> Фрагмент документа
•••

Дискуссия А.П. Ковалёва с Бондыревым
Игорем Всеволодовичем
Глубокоуважаемый
Игорь Всеволодович! Спасибо за ответ, позволяющий начать серьёзный разговор.
Такая форма конференции – замечательная находка, и цены нет тем, кто её
организовал. Мне кажется, её нужно продлить, сделать какие-то следующие этапы с
расширением количества участников и членов дискуссионного стола. Позволю себе дать
ответы на Ваш текст.
1. О
науке, геоморфологии и потусторонней среде. Большой привет из потусторонней среды. Я уже здесь. Вы
оказались удивительно проницательным человеком, выявив на расстоянии моё
положение по отношению к науке. Должен Вам сказать, что для того, чтобы
оглядеться, необходимо сделать именно это – выйти из потока в «потустороннюю
среду», чтобы выявить, откуда, и куда он течёт, ведь находясь внутри потока,
сделать это невозможно. Чтобы распутать клубок, надо из него
выбраться (можете использовать в качестве эпиграфа).
Вы пишите мне: «Я боюсь, что вы ушли из
реальной науки в какую-то потустороннюю среду и рассказываете «страшилки» про
нематериальные объекты материального мира. Вряд ли имеет смысл вести дискуссию
в таком ключе». Спасибо, что Вы боитесь за меня, но я за себя не боюсь.
И вот почему. Вам известно, что создатель механистической науки Исаак Ньютон,
как показал Александр Койре [Койре А. Очерки истории философской мысли. – М.:
Прогресс, 1985], продемонстрировал, что чисто материалистическая или
механистическая физика невозможна? Думаю, что нет. А работа Ричарда Л. Томпсона
«Механистическая и немеханистическая наука» (М.: Философская книга, 1998)? Что,
тоже нет? Ну, а имя Анри Пуанкаре Вам знакомо? Опять нет? Вы говорите о реальной
науке, а великий Анри Пуанкаре задавался вопросом: «Мы ищем реальность,
но что такое реальность?» [Пуанкаре А. О науке, 1990, с. 165]. А вот ещё более
сильное высказывание, касающееся истины в науке – открывает ли нам наука
истинную природу вещей: «Я думаю, что можно пойти и дальше: не только наука не
может открыть нам природу вещей; ничто не в силах открыть нам её, и если бы её
знал какой-то бог, то он не мог бы найти слов для её выражения. Мы не только не
можем угадать ответа, но если бы даже нам дали его, то мы не были бы в состоянии сколько-нибудь
понять его; я даже готов спросить, хорошо ли мы понимаем самый вопрос» [там же,
с. 277]. Выдающийся лингвист современности Ноам Хомский пишет, что
окончательное объединение физики и химии было достигнуто после того, как физика
подверглась радикальному пересмотру, уйдя ещё дальше от интуиции здравого смысла
[Хомский Н. О природе и языке. – М.: КомКнига, 2005]. Этого хватит?

•••

(Сохранённые записи)
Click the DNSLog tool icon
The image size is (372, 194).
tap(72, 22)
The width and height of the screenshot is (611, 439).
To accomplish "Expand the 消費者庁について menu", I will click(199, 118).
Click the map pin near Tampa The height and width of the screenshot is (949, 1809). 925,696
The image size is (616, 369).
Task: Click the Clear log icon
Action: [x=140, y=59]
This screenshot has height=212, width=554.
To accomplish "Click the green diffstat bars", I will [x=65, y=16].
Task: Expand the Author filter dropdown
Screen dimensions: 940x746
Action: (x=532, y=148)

•••

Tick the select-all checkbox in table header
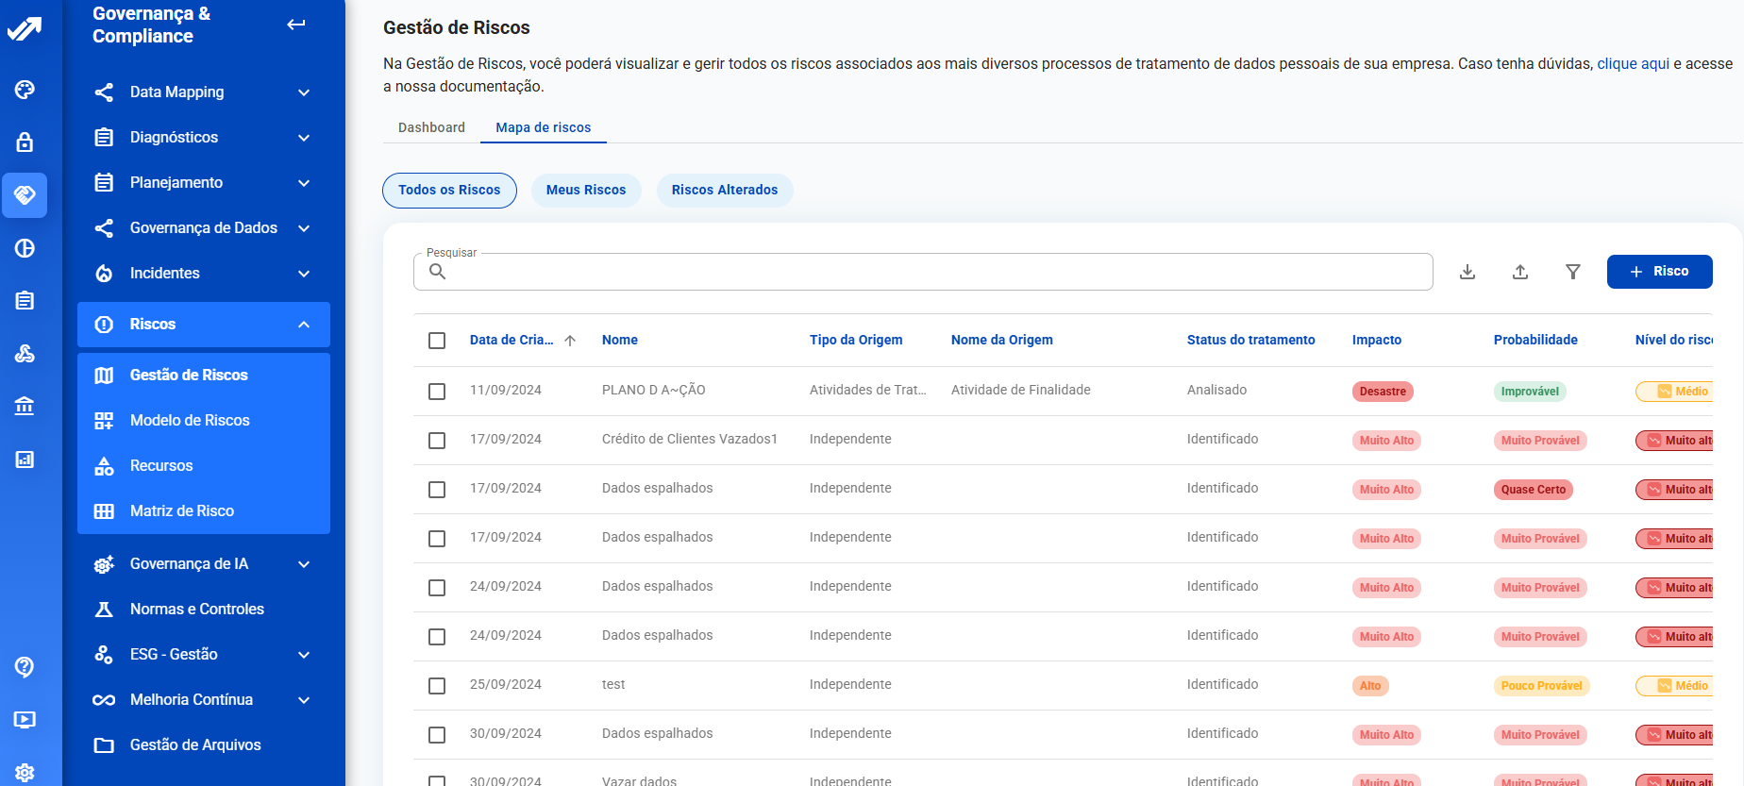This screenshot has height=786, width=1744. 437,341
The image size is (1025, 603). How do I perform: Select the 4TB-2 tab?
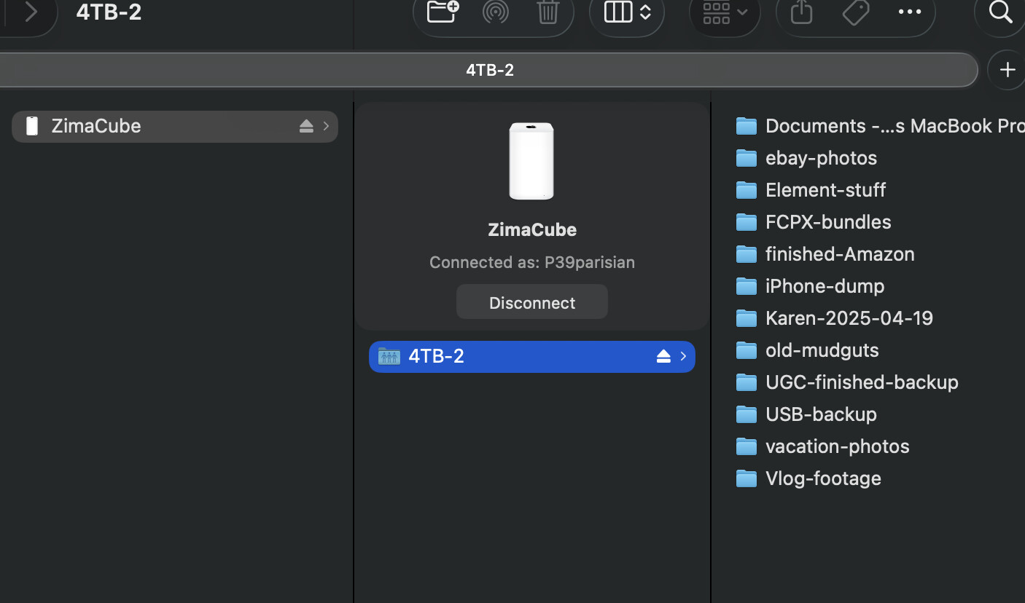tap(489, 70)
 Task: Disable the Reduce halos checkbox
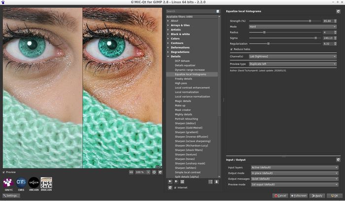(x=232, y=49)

•••

> Список заданий
a. Возьми из фрагмента дискуссии абзац, который начинается словами «Игорь Всеволодович! Спасибо за ответ». Перескажи его короче в виде списка и сохрани главные факты.
b. Повтори без изменений часть фрагмента дискуссии, которая начинается со слов «Дискуссия А.П. Ковалёва» и заканчивается словами «на Ваш текст.».
c. Продолжи фрагмент дискуссии о реальной науке, начиная сразу после его последнего предложения.
Записи здесь ни при чём.

> Ответы к заданиям
a.
- Автор благодарит за ответ, который позволяет начать серьёзный разговор.
- Такая форма конференции — замечательная находка, а её организаторам цены нет.
- Конференцию стоит продлить и провести следующие этапы, на которых будет больше участников и членов дискуссионного стола.
- Дальше автор отвечает на текст адресата.

b.
Дискуссия А.П. Ковалёва с Бондыревым
Игорем Всеволодовичем
Глубокоуважаемый
Игорь Всеволодович! Спасибо за ответ, позволяющий начать серьёзный разговор.
Такая форма конференции – замечательная находка, и цены нет тем, кто её
организовал. Мне кажется, её нужно продлить, сделать какие-то следующие этапы с
расширением количества участников и членов дискуссионного стола. Позволю себе дать
ответы на Ваш текст.

c.
А вот, Вы, судя
по всему, никогда не выходите из потока реальной (в Вашем понимании) науки, и
плывёте себе в потоке, перегруженном терминами и надуманными понятиями, думая,
что являетесь носителем истины (на самом деле, ни Вы, ни я не являемся
носителями истины – она всегда где-то в другом месте). Больше того,
обнаружив, что геоморфология, как Вы пишите, «… в
настоящее время начала сдавать позиции», Вы приняли активное участие в
дополнительном насыщении геоморфологии и ландшафтоведения новыми понятиями типа
«корни рельефа», «ландшафт – это экологическое пространство» и т. п. Да ещё и
атакуете авторов статей уточнениями эмпирических деталей, как будто это так уж
существенно. Важны не столько точные значения, которые всегда меняются, а общая
архитектура знания. Наука же – это система относительного знания, а не
куча эмпирических фактов. Наши образы – это только корреляты мира, который мы
воспринимаем. А Вы думаете, что отображаете материальный мир один к одному? Но
тогда больше никто не нужен, Вы один справитесь со всеми проблемами!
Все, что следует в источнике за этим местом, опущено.